SPECIALIZED COURSES IN AND OUTSIDE THE NETHERLANDS
We cooperate with institutions that offer summer university courses on international law, transitional justice, war reparations, human rights, international criminal law and international humanitarian law, including the International Nuremberg Principles Academy (Germany), the Grotius Center of Leiden University (The Hague, Netherlands), the Salzburg Law School (Austria) and the Geoffrey Nice Foundation (Netherlands/Croatia).
This collection of legal materials aims to provide students, researchers, lawyers and activists with the sources needed to understand the international legal framework that is relevant to the armed conflict in Syria. The Reader includes the basic documents of international public law, international criminal law and humanitarian law. It contains the most important decisions and resolutions of the United Nations in relation to the armed conflict in Syria. The collection offers legal guidance to anyone interested in formulating an international justice response to violations of international law in Syria.
Ten Legal Questions: the war in Syria explained in the framework of international law (English and Arabic)
In this report, the authors clarify some of the most basic questions on how international law applies to the current conflict in Syria. In ten concise chapters, it is explained how one should understand the legal framework of the armed conflict in Syria and why the legal framing matters. Topics include: justifications for intervention, chemical weapons, sieges and population transfers, the position of humanitarian organizations and the media and accountability for international crimes.
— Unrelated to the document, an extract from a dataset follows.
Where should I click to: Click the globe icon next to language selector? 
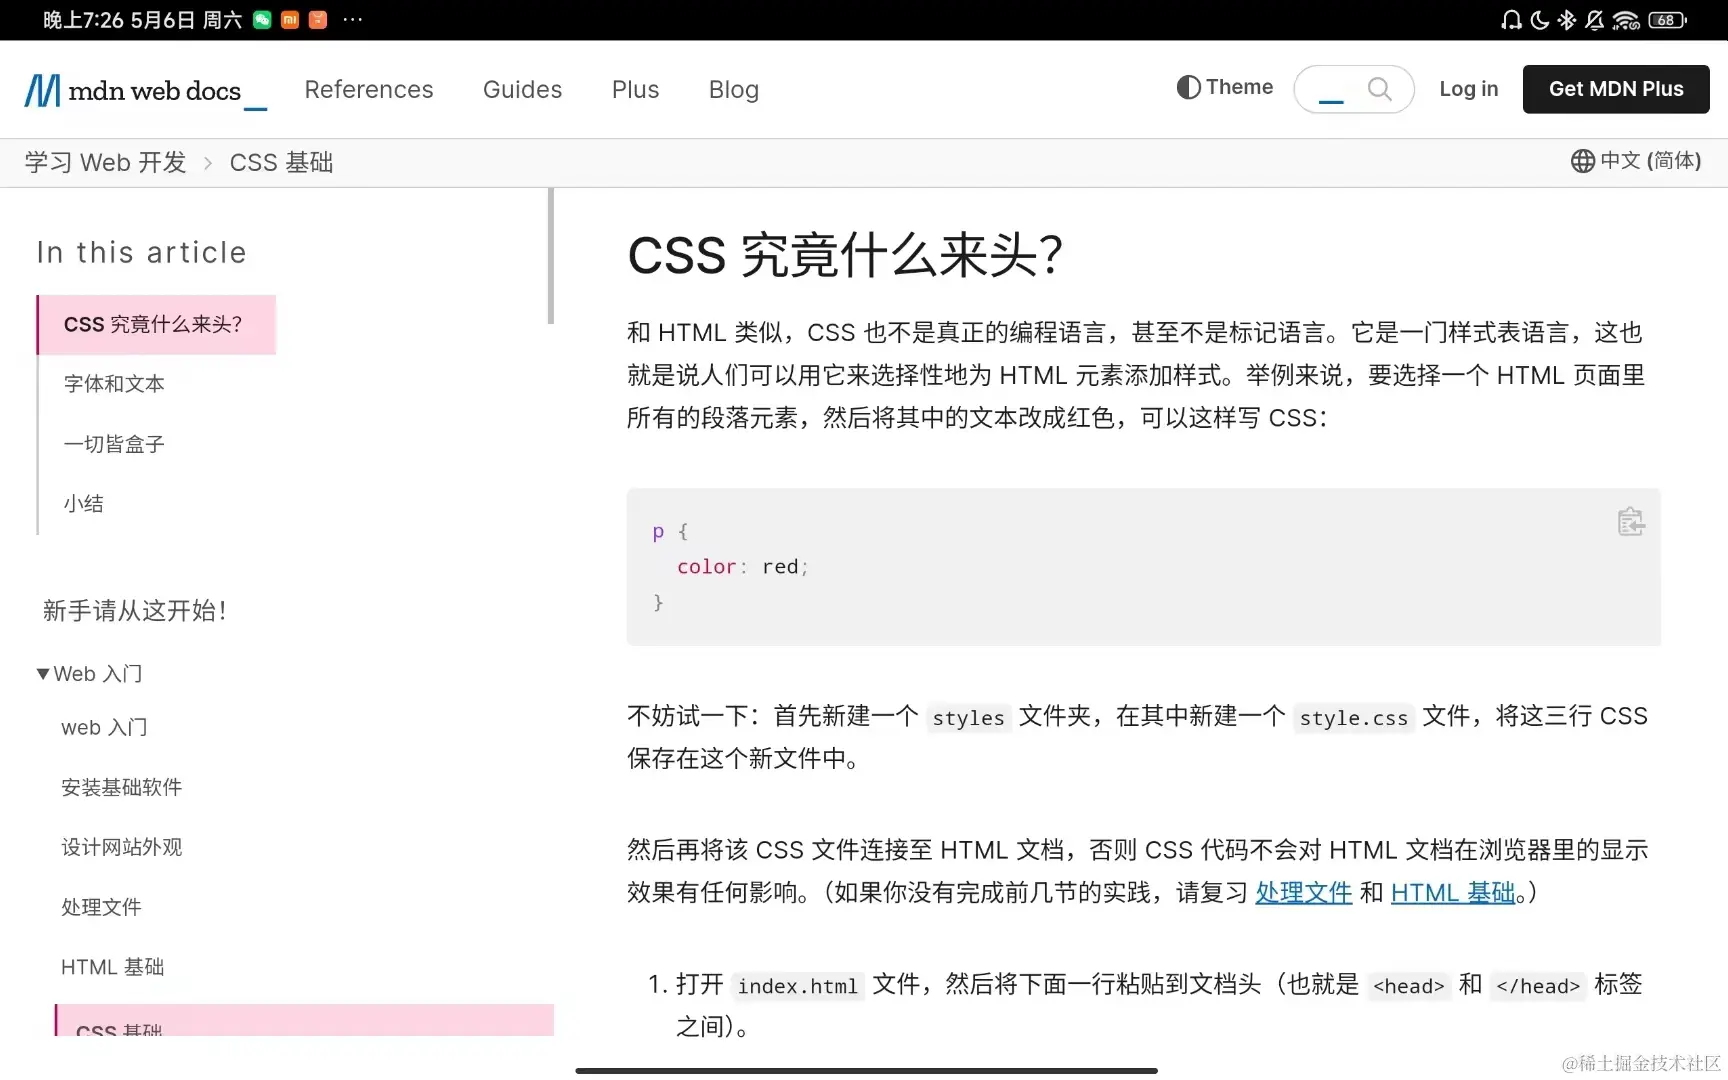[1583, 161]
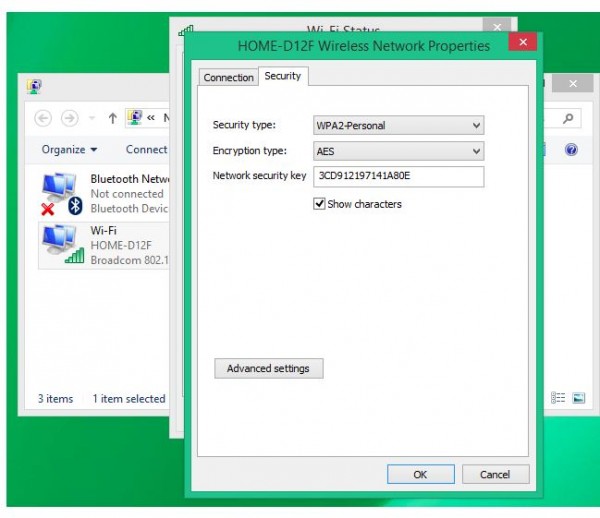The image size is (600, 518).
Task: Select the Security tab
Action: coord(282,76)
The report is available in both English and Arabic.
Forced displacements in Homs (2013-2017), charging president Al Assad for crimes against humanity and war crimes
This report examines the relevant legal framework for attributing responsibility to Syrian president Bashar Al-Assad for the crime of forcibly displacing civilians from the city of Homs. The report consists of two parts. The first part summarizes the facts of the forced displacements that took place between 2013 and 2017 in Homs’ suburb Al Waer. The information is based on the quarterly Siege Watch reports that have been published by PAX and the Syria Institute since 2016. The second part presents a model indictment against Bashar Al-Assad alleging his criminal responsibility for the crime of forced displacement and for crimes that took place in the context of the forced displacements. Syria Legal Network-NL hopes that the report will contribute to clarifying the role of the Syrian government regarding the forced displacements of civilians.
The reports were drafted by lawyers of the Syria Legal Network-NL in cooperation with students of the University of Amsterdam Law Faculty and interns of the War Reparations Centre and the Nuhanovic Foundation.